For a second time this year, a team has walked away from a player due to the size of the award granted to them through the arbitration process.

Buffulo was not willing to part with the $2.9 million dollars it was going to take to keep J.P. Dumont on their roster this season.

Last week, it was the Boston Bruins walking away from David Tanabe who was awarded a lowly $1.275 million. 

What makes this situation so interesting is that this is only the 3rd and 4th time in 12 years for any team to walk away from a player’s arbitration award.  The first two situations were both with Boston, in 1998 with Dmitri Kristich, and in 2003 with Bryan Berard.

So Buffalo’s decision is ground breaking, being the first team other than Boston to actually walk away from a player.  But what’s different now, is the salary cap.  Previously it was only a matter of dollars, but now it’s a matter of dollars and cap space.

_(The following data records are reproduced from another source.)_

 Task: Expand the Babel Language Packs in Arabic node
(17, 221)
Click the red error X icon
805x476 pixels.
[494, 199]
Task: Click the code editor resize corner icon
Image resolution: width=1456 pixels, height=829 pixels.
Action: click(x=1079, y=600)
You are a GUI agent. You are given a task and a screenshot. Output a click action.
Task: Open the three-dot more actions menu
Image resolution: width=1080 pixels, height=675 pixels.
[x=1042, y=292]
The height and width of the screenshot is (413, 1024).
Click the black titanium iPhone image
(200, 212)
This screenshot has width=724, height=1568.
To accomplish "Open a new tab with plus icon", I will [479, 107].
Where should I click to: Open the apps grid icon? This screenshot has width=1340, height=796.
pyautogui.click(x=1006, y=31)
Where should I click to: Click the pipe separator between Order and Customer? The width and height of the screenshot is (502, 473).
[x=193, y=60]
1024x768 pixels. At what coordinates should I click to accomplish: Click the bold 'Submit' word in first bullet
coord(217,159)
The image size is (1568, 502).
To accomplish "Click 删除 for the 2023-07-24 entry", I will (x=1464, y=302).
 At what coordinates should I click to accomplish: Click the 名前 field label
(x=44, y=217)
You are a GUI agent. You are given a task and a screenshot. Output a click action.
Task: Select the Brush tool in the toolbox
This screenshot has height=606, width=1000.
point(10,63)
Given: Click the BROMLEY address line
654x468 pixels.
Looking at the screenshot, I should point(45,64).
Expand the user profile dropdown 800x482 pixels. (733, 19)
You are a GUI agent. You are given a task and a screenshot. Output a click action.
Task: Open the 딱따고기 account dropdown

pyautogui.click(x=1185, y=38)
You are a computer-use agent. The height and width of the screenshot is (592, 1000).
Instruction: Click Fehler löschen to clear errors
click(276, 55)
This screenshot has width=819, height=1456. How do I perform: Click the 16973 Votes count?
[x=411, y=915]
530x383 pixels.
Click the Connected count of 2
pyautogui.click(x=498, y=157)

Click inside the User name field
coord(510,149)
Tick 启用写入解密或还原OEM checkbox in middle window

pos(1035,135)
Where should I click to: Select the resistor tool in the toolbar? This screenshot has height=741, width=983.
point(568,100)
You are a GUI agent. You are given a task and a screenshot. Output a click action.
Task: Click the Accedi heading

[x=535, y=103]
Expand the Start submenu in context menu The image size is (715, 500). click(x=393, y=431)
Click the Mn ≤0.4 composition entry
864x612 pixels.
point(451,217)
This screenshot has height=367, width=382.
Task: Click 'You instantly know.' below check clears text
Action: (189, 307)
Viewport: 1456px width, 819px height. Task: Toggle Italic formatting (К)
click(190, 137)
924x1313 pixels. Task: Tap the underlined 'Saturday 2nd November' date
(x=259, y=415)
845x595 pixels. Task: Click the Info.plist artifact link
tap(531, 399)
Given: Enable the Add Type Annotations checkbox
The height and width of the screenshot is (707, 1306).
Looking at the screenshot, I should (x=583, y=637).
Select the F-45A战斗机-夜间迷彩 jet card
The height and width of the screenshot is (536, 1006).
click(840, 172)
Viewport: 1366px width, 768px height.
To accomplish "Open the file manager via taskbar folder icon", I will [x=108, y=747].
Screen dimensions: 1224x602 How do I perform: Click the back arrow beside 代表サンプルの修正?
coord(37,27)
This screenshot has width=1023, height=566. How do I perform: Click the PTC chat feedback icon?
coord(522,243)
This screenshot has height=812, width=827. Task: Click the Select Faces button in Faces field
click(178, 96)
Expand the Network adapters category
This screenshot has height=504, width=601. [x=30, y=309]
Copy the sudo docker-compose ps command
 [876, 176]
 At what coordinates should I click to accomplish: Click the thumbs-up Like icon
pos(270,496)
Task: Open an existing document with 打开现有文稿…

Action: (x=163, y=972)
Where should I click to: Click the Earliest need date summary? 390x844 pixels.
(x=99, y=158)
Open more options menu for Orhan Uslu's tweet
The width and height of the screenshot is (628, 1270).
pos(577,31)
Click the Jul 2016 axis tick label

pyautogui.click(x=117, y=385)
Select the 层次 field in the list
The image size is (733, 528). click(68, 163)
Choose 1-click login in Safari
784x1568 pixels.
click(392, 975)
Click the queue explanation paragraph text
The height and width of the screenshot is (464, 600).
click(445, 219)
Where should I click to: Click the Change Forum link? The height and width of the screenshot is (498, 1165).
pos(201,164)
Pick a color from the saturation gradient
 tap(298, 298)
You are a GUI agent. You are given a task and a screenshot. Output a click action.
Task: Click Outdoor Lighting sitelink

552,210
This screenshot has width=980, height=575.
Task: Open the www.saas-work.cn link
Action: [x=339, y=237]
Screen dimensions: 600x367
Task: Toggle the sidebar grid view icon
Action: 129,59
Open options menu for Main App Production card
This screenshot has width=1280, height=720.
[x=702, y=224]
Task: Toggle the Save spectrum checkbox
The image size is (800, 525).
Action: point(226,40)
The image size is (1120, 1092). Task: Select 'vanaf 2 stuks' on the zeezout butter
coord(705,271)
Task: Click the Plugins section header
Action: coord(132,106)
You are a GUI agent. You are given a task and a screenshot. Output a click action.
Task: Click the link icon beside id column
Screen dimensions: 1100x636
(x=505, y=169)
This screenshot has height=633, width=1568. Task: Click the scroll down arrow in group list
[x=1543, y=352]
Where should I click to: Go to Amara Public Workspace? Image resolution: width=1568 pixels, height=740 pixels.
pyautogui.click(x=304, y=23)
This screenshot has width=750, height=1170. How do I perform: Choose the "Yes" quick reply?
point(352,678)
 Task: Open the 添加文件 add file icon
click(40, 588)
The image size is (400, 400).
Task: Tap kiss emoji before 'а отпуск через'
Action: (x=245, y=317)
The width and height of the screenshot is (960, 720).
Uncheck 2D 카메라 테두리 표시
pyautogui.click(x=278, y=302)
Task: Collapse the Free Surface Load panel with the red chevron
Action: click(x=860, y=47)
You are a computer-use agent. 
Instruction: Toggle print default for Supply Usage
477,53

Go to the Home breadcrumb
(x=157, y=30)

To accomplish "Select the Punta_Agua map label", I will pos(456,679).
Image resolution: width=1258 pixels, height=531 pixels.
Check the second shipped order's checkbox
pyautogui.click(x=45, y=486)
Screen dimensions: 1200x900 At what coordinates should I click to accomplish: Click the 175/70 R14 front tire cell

And that makes all the difference. 

The interesting part of this is that a team can only walk away 2 times in a 3 year span.  So now, a teams ability to sign their players and avoid the arbitration process is even more important to the long term health of the team.  They do not want to risk getting into a position like Buffalo where they are almost forced to walk away.

And this is just the start of things to come.  As more teams see the need to keep their payroll in check, they will not be able to accept unreasonably high awards to players they don’t consider part of the core of their team.

It’s unlikely you’ll see teams walking away from low arbitration awards as Boston did this year with Tanabe, but that’s Boston, and the whole reason this walk away clause was put in the CBA back in 1995 in the first place was because of their owner, Jeremy Jacobs.

It was considered a great win for the owners to have the ability to take a player to arbitration.  It was Mike Keenan who first jumped to use this new clause last year with Roberto Luongo.  And we know how well that worked out for Keenan.